Quote the entries word for word, from the first line through the line that contains "Looking at the". Leave the pictures out of your answer.
-- start STORED RECORDS --
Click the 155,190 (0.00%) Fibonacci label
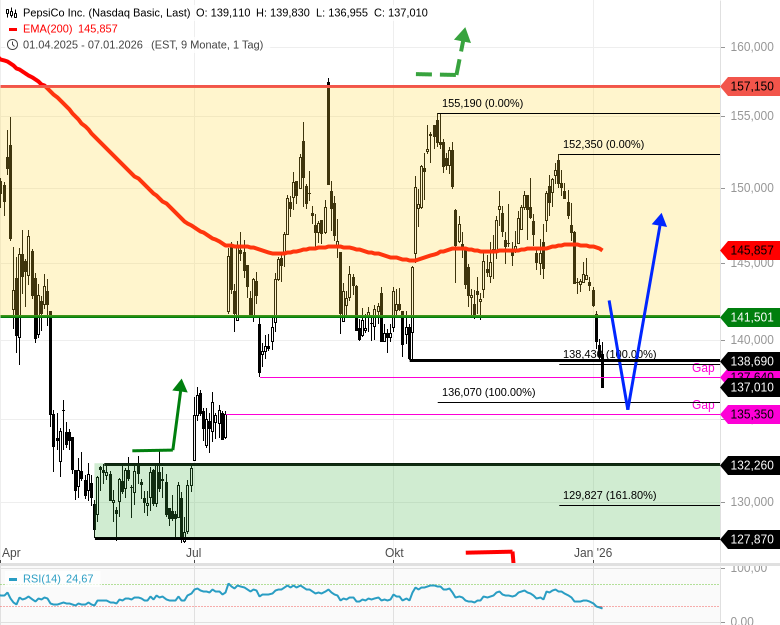The width and height of the screenshot is (780, 625). click(482, 103)
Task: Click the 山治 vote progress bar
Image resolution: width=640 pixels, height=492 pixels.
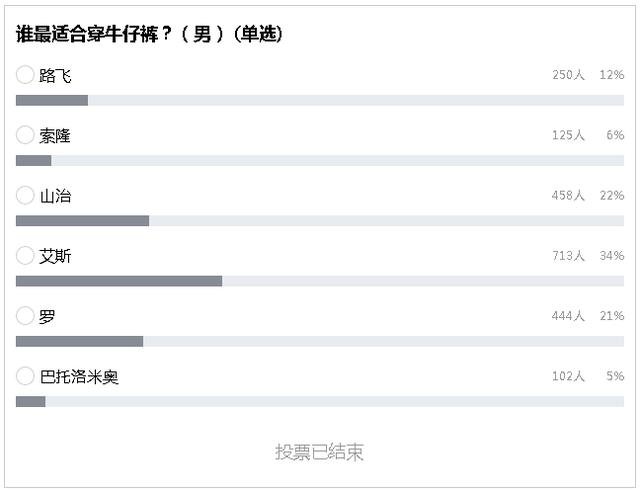Action: click(x=320, y=220)
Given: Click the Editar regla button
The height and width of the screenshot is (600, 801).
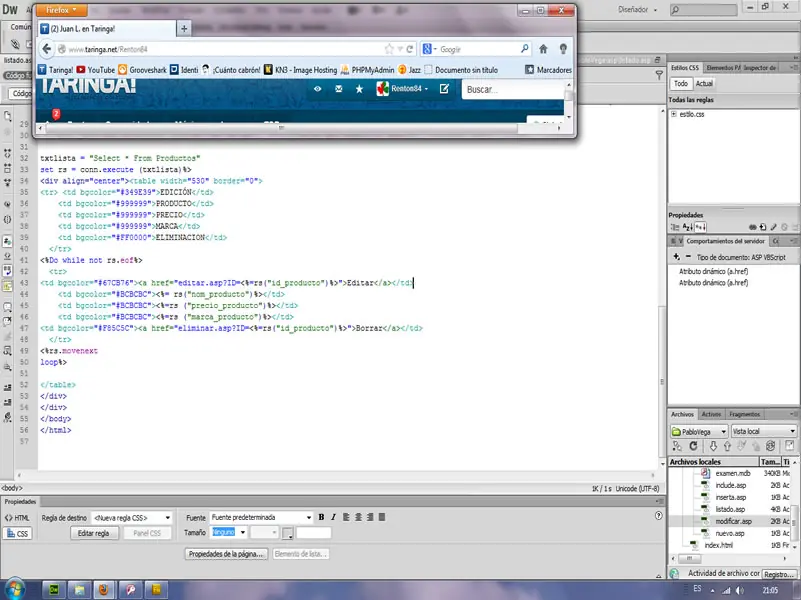Looking at the screenshot, I should point(94,534).
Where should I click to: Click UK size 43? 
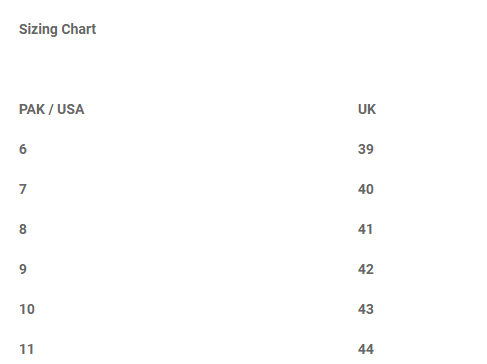pos(366,309)
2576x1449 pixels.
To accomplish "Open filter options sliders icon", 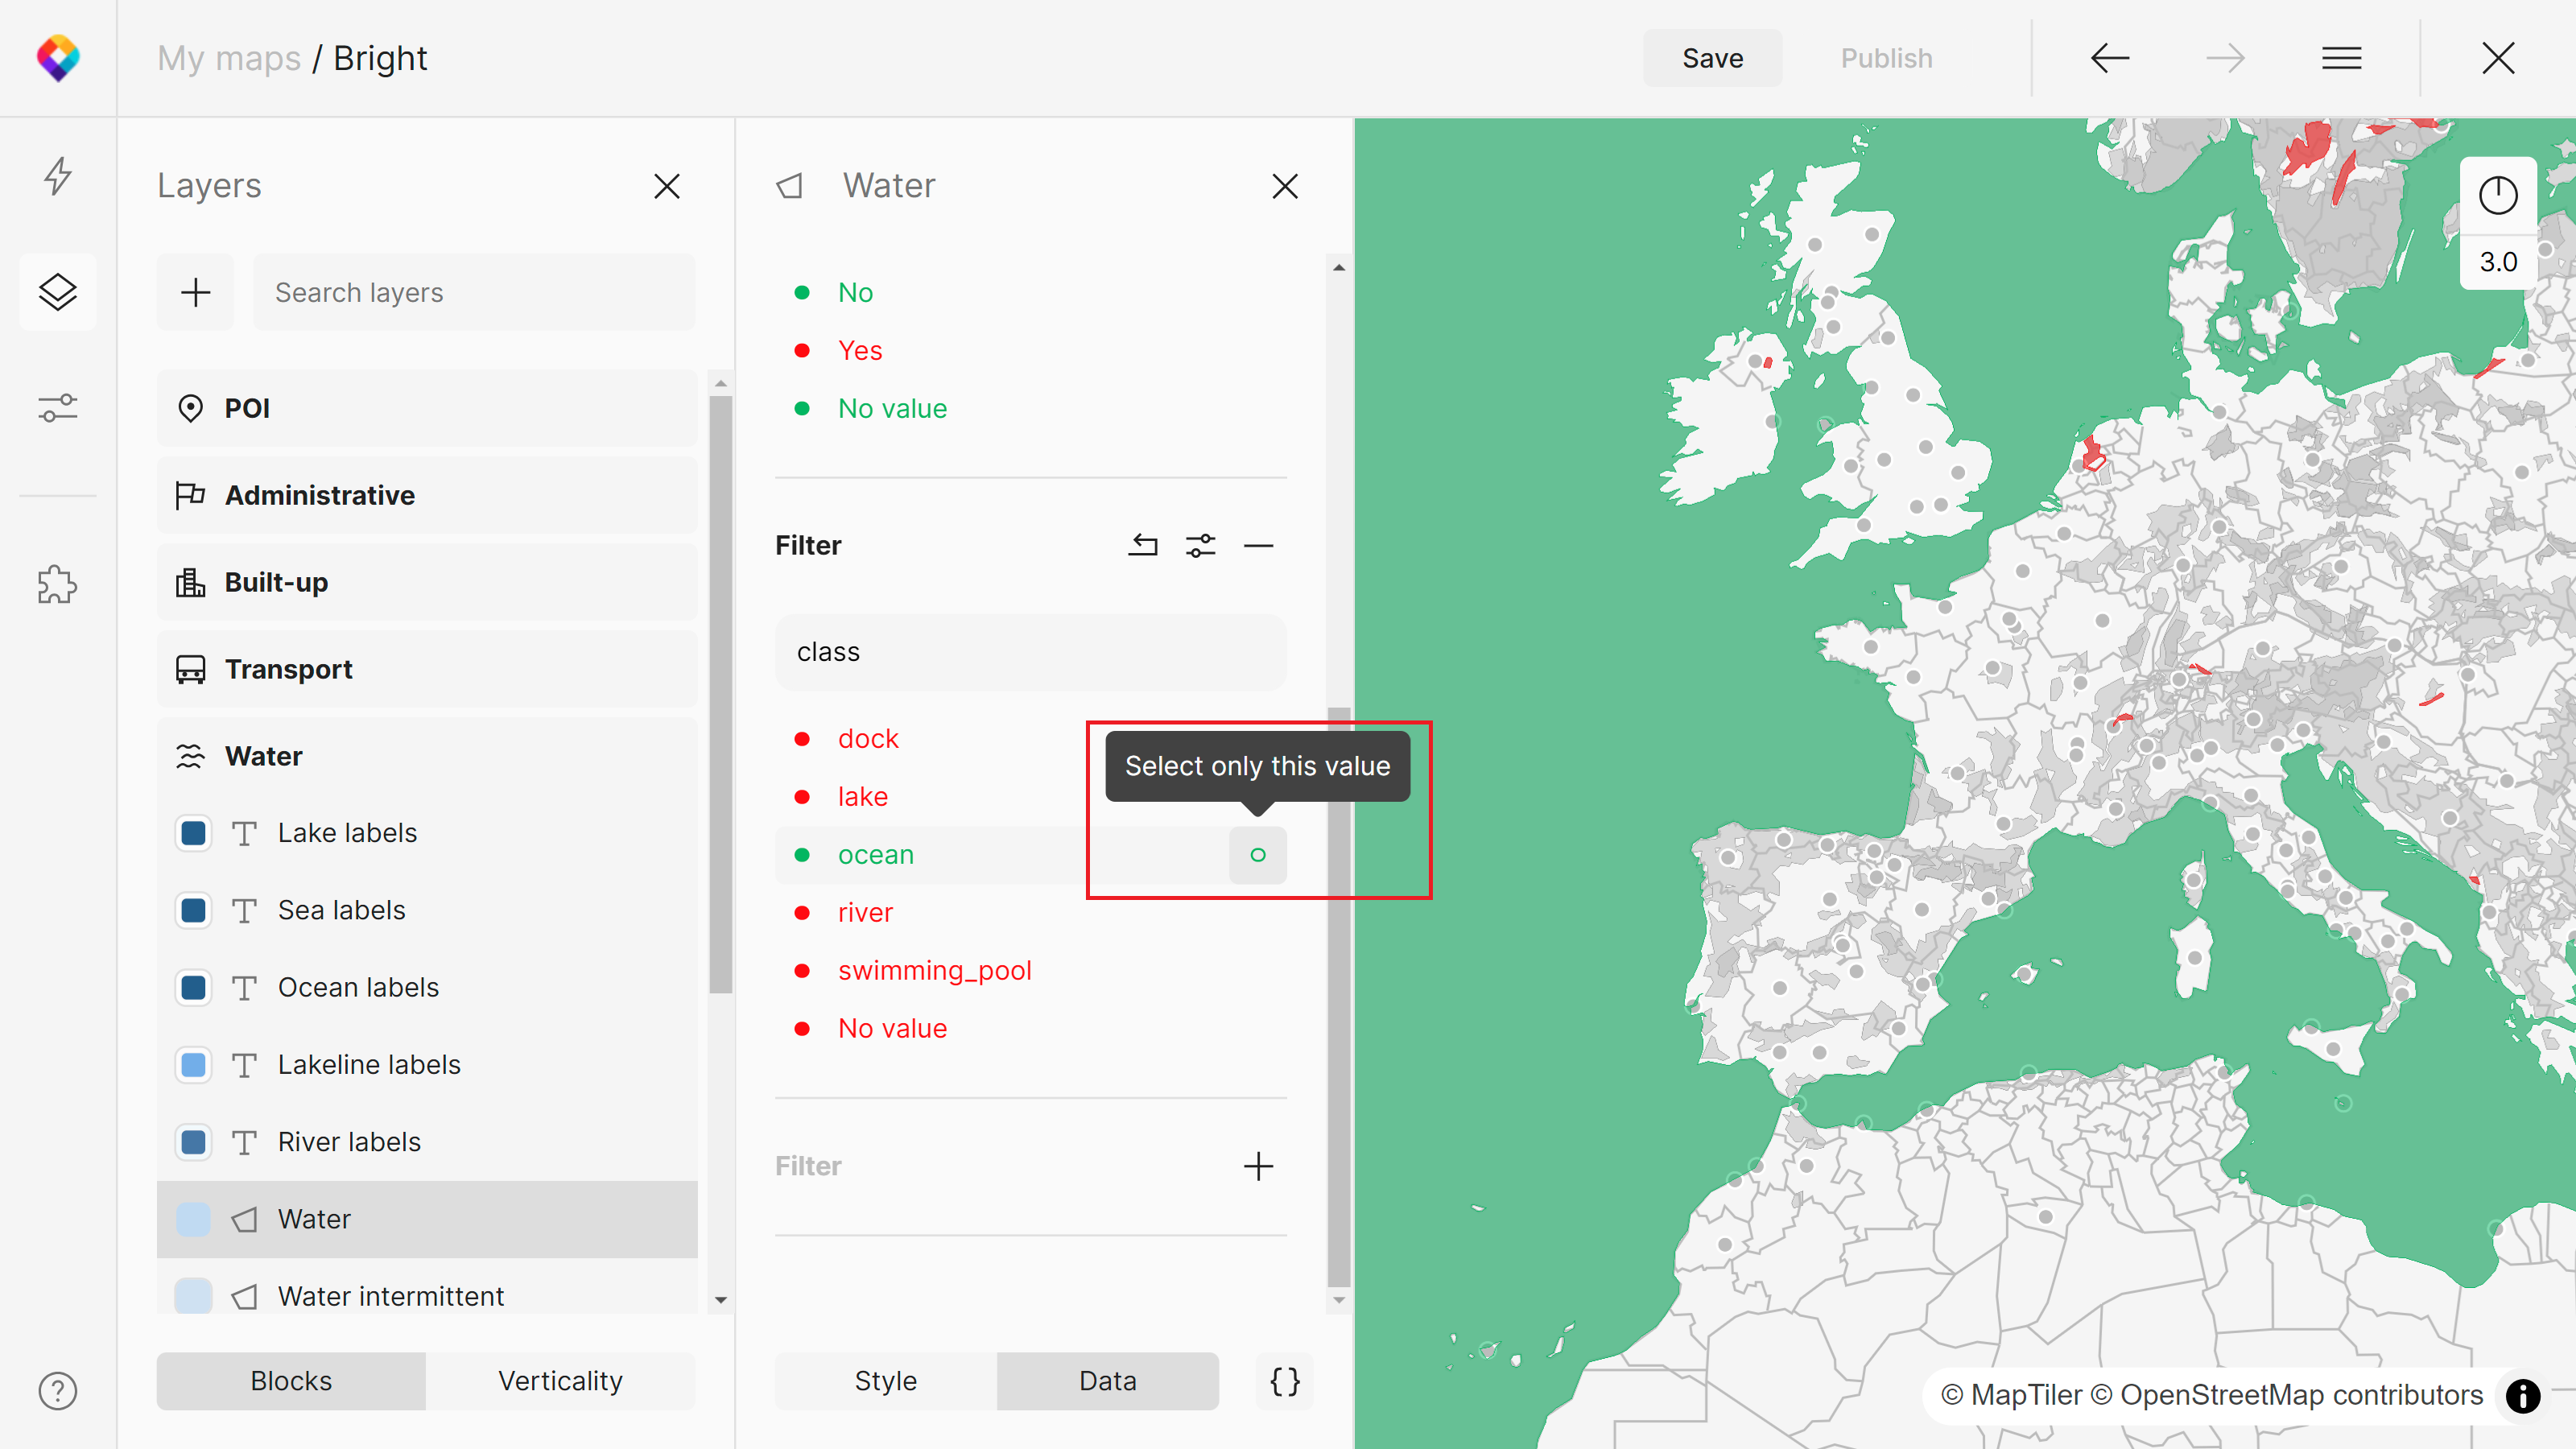I will 1200,545.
-- end STORED RECORDS --
* _TASK ANSWER_
Click the 155,190 (0.00%) Fibonacci label
The width and height of the screenshot is (780, 625). click(482, 103)
Task: Click the 山治 vote progress bar
Image resolution: width=640 pixels, height=492 pixels.
Action: click(x=320, y=220)
Given: Click the Editar regla button
The height and width of the screenshot is (600, 801).
Looking at the screenshot, I should point(94,534).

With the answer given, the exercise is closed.